Collected data »

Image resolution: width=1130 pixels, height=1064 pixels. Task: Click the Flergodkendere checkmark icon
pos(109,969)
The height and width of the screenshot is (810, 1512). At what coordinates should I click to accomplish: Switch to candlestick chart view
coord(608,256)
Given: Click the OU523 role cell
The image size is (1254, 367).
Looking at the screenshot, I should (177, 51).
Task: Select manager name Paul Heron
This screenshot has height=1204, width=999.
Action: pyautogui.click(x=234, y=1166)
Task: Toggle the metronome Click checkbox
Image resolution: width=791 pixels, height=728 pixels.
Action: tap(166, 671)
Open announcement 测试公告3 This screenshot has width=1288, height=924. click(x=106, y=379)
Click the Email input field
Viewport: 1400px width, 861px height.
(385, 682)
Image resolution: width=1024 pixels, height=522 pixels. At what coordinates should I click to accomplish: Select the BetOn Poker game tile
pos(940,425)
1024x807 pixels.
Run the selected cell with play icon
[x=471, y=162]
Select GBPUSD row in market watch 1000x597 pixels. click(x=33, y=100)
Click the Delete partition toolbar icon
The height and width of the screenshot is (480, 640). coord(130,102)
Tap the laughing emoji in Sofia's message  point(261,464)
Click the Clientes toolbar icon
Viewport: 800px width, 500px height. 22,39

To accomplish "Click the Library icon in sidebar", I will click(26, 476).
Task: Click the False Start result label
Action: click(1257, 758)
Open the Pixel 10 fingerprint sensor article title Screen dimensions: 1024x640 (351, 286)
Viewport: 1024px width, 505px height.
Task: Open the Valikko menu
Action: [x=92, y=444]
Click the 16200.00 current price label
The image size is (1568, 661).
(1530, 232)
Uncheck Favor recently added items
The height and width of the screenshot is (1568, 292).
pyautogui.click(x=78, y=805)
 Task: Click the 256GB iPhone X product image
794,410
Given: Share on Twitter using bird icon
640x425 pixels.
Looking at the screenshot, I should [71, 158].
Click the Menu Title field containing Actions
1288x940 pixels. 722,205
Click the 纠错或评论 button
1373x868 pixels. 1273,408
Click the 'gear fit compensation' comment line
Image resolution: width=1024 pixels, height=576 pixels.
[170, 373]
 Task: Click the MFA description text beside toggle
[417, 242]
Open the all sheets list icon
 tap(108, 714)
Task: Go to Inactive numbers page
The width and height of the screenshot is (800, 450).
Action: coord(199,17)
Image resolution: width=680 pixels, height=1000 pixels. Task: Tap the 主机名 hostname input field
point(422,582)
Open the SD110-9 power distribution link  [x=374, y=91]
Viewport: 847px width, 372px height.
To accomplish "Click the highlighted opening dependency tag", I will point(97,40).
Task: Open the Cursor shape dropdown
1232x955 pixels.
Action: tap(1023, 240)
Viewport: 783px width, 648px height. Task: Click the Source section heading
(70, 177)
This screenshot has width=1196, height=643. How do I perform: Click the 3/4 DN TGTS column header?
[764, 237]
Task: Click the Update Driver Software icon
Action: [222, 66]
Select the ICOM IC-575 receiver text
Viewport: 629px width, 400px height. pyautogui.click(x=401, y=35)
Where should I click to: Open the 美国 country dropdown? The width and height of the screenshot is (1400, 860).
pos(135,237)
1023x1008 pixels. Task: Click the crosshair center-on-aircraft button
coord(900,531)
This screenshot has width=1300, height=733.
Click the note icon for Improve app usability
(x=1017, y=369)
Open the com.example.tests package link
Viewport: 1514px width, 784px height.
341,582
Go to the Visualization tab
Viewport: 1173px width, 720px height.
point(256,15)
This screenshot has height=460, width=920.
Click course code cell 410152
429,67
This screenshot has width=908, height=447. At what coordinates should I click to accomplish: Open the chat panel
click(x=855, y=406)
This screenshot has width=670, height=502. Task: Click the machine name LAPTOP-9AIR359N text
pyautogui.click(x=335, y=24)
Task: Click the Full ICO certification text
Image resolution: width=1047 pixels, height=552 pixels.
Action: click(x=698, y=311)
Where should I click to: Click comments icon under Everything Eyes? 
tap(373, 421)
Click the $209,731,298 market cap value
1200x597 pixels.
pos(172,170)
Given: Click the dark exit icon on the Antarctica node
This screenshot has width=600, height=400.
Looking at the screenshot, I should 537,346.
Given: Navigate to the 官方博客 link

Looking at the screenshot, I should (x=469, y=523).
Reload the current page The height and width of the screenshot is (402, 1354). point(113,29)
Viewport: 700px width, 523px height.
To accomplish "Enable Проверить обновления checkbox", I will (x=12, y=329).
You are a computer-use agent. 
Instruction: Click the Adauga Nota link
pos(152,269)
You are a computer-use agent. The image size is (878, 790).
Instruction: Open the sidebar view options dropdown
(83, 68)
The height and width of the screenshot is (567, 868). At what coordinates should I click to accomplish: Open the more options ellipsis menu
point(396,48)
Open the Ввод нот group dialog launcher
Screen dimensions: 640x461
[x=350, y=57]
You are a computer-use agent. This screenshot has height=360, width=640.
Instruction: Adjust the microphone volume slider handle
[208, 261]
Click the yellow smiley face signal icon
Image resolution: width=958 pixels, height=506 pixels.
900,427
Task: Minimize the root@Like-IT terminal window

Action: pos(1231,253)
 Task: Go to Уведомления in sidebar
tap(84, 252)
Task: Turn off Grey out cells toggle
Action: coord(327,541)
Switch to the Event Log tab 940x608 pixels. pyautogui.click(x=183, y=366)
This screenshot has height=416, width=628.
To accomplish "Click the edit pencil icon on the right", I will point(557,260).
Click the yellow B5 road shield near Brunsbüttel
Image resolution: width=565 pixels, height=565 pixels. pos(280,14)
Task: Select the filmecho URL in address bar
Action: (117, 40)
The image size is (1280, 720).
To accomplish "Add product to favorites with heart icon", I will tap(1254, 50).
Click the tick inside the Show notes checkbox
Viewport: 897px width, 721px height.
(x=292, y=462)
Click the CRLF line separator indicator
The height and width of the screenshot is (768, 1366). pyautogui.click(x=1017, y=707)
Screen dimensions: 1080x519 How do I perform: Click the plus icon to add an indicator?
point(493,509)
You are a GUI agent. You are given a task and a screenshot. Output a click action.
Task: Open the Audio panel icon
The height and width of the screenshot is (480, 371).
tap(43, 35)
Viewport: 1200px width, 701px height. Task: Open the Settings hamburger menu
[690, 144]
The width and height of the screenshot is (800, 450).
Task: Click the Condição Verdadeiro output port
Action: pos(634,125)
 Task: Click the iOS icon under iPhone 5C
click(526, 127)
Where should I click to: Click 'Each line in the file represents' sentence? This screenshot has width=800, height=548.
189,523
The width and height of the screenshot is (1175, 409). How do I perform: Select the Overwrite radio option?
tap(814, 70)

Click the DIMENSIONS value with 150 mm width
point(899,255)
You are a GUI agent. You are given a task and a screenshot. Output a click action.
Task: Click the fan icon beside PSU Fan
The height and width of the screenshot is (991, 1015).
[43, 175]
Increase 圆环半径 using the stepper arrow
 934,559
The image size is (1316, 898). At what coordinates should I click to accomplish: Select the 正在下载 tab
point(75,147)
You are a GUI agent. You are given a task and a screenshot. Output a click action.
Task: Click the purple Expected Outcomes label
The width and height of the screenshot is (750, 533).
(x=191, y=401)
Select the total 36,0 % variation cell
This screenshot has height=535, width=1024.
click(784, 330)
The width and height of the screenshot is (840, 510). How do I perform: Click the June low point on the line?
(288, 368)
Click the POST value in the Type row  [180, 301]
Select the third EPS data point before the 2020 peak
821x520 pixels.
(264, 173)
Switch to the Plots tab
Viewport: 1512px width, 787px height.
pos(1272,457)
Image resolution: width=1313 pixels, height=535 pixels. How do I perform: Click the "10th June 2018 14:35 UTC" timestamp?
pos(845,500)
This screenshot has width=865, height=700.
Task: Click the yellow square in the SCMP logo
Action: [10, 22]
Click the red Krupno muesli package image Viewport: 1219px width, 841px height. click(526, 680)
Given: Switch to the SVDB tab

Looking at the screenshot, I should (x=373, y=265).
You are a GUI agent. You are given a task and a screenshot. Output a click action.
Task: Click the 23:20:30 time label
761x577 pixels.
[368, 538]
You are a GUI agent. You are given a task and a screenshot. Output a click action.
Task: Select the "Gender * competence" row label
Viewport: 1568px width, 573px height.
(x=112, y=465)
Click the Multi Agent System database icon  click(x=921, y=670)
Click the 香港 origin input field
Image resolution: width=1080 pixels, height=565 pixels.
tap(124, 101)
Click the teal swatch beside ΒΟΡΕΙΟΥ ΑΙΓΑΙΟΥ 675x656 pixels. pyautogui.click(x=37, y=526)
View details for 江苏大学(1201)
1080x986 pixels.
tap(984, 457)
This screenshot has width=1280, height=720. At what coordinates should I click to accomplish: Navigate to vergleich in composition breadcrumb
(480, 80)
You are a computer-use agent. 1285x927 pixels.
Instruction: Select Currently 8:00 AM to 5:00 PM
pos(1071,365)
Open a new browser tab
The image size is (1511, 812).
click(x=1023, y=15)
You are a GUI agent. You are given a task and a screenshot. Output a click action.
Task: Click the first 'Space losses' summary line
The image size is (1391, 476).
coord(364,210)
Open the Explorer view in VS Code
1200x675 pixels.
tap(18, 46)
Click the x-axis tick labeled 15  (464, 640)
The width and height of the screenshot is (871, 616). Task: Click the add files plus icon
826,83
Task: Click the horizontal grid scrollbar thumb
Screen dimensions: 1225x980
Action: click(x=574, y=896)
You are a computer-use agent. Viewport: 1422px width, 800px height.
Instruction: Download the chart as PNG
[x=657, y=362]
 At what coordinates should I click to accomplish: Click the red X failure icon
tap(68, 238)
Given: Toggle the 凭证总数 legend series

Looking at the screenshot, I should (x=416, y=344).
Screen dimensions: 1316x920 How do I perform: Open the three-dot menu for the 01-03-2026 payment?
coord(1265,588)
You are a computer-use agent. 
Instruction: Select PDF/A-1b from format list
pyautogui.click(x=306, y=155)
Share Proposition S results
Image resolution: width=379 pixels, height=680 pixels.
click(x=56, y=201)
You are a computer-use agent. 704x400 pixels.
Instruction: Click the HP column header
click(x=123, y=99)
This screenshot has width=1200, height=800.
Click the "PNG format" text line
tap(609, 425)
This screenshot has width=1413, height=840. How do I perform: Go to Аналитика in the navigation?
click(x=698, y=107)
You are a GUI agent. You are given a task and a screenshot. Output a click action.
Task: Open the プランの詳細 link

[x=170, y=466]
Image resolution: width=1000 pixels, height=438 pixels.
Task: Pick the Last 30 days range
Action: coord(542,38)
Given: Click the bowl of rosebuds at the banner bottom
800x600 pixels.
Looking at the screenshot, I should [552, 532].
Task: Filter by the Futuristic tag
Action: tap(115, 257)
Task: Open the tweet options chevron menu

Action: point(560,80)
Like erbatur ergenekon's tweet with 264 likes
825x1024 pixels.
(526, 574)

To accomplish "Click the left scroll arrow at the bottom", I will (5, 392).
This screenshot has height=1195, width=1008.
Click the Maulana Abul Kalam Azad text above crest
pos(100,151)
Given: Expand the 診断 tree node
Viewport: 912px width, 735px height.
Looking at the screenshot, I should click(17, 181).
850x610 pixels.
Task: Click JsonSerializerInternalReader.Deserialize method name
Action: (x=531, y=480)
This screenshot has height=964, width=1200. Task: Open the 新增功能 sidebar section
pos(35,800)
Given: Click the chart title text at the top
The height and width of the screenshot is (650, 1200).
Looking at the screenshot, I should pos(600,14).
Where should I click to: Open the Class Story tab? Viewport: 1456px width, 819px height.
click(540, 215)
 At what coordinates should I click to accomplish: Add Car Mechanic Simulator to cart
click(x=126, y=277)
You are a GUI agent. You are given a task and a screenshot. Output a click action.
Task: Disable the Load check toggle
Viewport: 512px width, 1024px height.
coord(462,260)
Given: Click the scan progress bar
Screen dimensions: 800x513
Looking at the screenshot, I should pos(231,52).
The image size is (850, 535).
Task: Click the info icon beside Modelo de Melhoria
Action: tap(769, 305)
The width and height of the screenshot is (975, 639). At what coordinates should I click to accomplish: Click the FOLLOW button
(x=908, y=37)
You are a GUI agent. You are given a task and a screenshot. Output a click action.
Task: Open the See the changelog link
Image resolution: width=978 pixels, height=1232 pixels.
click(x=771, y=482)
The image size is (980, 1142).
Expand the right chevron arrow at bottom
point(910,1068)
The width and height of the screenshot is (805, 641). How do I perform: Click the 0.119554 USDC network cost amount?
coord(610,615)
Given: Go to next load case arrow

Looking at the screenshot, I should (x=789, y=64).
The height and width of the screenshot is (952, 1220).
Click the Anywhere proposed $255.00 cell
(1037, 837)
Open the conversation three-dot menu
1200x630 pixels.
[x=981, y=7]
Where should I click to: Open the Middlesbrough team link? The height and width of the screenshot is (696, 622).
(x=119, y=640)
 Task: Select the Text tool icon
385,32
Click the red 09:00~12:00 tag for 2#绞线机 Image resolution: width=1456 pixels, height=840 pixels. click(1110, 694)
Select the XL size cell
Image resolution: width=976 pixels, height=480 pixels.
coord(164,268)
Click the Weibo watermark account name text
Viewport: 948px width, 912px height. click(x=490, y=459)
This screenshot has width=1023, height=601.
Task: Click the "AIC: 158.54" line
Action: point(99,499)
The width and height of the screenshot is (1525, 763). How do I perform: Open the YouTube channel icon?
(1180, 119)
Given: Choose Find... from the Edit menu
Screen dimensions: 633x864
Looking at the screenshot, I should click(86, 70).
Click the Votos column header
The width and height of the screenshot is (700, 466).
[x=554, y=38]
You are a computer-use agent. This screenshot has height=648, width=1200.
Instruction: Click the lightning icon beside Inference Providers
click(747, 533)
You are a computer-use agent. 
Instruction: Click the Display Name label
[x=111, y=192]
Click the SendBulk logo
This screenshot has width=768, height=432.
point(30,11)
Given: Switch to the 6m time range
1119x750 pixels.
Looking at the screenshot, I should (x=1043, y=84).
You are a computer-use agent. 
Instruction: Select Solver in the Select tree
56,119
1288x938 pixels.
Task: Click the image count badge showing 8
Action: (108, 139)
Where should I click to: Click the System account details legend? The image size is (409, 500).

Exercise » Please print the records above exactly from their first line. End with the line containing "Given: Share on Twitter using bird icon", and include it.

Solved problem »
Image resolution: width=1130 pixels, height=1064 pixels. Task: Click the Flergodkendere checkmark icon
pos(109,969)
The height and width of the screenshot is (810, 1512). At what coordinates should I click to accomplish: Switch to candlestick chart view
coord(608,256)
Given: Click the OU523 role cell
The image size is (1254, 367).
Looking at the screenshot, I should (177, 51).
Task: Select manager name Paul Heron
This screenshot has height=1204, width=999.
Action: pyautogui.click(x=234, y=1166)
Task: Toggle the metronome Click checkbox
Image resolution: width=791 pixels, height=728 pixels.
Action: tap(166, 671)
Open announcement 测试公告3 This screenshot has width=1288, height=924. click(x=106, y=379)
Click the Email input field
Viewport: 1400px width, 861px height.
(385, 682)
Image resolution: width=1024 pixels, height=522 pixels. At what coordinates should I click to accomplish: Select the BetOn Poker game tile
pos(940,425)
1024x807 pixels.
Run the selected cell with play icon
[x=471, y=162]
Select GBPUSD row in market watch 1000x597 pixels. click(x=33, y=100)
Click the Delete partition toolbar icon
The height and width of the screenshot is (480, 640). coord(130,102)
Tap the laughing emoji in Sofia's message  point(261,464)
Click the Clientes toolbar icon
Viewport: 800px width, 500px height. 22,39

To accomplish "Click the Library icon in sidebar", I will click(26, 476).
Task: Click the False Start result label
Action: click(1257, 758)
Open the Pixel 10 fingerprint sensor article title Screen dimensions: 1024x640 (351, 286)
Viewport: 1024px width, 505px height.
Task: Open the Valikko menu
Action: [x=92, y=444]
Click the 16200.00 current price label
The image size is (1568, 661).
(1530, 232)
Uncheck Favor recently added items
The height and width of the screenshot is (1568, 292).
pyautogui.click(x=78, y=805)
 Task: Click the 256GB iPhone X product image
794,410
Given: Share on Twitter using bird icon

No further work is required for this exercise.